THE INPUT →
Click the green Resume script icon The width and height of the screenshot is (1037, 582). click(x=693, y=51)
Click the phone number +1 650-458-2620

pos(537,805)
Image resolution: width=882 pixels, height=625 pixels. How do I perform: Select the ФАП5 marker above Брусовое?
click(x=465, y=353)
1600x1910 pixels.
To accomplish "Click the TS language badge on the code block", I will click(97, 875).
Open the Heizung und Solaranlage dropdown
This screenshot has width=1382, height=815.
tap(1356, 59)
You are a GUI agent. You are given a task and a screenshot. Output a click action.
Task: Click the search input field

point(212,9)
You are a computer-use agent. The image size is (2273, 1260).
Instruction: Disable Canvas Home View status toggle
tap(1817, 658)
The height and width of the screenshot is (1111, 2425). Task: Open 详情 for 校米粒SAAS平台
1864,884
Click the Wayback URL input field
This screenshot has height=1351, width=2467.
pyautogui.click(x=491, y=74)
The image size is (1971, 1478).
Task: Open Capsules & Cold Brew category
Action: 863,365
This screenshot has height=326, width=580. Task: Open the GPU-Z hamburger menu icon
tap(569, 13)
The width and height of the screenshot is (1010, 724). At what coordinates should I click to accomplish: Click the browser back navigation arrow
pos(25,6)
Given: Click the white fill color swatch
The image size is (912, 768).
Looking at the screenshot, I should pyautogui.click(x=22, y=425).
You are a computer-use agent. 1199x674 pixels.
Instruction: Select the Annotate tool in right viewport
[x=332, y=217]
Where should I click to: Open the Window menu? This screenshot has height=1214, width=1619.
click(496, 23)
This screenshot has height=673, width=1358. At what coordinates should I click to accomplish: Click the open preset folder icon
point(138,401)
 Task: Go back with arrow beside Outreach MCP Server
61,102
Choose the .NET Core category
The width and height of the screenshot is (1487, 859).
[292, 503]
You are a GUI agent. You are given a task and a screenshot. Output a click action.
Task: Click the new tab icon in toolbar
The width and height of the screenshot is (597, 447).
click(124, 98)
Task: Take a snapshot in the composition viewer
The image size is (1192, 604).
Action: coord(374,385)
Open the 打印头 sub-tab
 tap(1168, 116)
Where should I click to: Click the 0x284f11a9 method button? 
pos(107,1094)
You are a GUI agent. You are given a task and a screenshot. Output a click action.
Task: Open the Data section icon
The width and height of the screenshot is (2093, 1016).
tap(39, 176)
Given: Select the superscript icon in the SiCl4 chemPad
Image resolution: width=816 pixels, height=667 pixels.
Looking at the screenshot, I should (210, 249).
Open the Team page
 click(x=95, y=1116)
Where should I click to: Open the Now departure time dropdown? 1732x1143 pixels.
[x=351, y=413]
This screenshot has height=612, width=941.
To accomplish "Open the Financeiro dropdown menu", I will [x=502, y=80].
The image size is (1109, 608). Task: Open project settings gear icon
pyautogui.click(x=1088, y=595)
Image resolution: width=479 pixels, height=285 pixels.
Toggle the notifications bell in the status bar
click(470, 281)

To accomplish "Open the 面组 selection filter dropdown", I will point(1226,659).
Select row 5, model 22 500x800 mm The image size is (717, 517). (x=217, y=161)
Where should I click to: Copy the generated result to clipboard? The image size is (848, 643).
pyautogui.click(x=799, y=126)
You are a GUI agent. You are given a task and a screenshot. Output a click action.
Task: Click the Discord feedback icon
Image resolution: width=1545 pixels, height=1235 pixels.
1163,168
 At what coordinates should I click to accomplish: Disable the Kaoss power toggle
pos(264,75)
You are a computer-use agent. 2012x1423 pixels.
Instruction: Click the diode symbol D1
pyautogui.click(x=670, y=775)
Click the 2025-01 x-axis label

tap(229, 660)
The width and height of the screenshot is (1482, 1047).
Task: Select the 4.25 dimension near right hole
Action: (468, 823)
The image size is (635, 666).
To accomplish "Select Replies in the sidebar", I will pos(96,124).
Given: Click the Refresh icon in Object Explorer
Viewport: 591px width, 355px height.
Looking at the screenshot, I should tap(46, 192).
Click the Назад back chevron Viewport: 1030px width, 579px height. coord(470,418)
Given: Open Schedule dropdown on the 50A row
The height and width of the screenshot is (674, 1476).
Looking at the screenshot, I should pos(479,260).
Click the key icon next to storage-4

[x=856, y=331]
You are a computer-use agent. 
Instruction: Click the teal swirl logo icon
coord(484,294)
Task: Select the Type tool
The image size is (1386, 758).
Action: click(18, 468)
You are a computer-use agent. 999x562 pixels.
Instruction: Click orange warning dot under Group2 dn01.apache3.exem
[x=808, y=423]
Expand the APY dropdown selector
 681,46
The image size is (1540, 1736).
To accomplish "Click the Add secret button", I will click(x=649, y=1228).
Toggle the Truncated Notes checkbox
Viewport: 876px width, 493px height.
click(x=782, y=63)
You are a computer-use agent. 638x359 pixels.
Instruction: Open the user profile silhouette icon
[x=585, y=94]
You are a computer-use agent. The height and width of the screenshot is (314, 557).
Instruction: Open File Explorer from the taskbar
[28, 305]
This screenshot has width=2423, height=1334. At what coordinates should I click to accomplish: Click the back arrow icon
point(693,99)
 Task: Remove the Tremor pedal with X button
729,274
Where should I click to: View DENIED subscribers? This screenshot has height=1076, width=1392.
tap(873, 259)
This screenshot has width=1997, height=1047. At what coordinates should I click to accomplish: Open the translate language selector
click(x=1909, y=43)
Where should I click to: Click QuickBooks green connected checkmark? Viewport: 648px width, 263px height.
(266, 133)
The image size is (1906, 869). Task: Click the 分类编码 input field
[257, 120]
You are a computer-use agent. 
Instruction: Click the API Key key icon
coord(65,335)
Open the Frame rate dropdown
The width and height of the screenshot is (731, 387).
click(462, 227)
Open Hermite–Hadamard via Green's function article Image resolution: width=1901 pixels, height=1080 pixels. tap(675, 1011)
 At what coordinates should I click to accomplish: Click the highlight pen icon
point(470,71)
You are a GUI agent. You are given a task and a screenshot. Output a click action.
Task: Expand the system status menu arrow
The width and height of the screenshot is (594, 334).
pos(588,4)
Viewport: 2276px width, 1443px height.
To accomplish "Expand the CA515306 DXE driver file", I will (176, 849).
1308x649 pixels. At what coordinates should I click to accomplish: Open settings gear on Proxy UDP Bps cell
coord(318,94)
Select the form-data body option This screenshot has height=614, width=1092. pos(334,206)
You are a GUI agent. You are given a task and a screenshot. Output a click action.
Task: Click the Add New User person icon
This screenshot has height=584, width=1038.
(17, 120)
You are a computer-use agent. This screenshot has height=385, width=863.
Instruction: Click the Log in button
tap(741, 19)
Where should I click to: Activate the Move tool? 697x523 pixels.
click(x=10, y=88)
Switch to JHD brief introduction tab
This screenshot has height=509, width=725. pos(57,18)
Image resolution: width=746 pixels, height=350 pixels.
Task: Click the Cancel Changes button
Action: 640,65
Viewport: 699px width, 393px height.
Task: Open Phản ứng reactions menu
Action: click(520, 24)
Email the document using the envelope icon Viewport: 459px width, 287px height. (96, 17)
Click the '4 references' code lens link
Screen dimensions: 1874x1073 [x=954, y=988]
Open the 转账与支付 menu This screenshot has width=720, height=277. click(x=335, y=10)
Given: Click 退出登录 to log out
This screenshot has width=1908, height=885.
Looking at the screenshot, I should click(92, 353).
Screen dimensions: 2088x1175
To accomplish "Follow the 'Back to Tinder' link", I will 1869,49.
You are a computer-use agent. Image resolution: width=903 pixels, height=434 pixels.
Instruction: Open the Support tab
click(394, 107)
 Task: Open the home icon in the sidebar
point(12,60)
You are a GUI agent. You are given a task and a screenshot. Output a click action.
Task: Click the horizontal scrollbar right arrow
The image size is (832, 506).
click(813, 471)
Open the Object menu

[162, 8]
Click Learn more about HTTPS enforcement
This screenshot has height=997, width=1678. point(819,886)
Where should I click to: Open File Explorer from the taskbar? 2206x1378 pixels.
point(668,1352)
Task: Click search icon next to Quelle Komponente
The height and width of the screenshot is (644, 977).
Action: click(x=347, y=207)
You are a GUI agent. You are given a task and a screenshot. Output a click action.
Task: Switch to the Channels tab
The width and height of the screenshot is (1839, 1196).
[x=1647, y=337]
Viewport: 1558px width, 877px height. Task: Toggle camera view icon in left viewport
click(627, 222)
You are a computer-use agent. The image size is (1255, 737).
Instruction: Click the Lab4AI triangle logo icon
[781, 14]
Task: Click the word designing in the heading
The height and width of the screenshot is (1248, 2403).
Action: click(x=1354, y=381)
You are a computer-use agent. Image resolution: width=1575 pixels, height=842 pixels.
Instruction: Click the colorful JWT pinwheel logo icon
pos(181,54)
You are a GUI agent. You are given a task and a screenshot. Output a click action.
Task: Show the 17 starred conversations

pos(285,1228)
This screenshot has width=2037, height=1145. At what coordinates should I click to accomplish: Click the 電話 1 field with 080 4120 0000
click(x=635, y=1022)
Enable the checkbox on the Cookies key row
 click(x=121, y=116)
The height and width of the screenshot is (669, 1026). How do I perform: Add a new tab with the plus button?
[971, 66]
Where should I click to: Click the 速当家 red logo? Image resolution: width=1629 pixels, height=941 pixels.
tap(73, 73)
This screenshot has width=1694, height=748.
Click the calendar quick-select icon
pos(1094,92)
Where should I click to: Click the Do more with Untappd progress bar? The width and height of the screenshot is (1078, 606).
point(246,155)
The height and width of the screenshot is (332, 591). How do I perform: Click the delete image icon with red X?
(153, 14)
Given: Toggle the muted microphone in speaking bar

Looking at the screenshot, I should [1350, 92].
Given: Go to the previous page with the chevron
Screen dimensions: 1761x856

WHAT TO PRODUCE →
A single number is the whole answer here: the number of lines in the data containing "chevron".

EXERCISE ANSWER →
2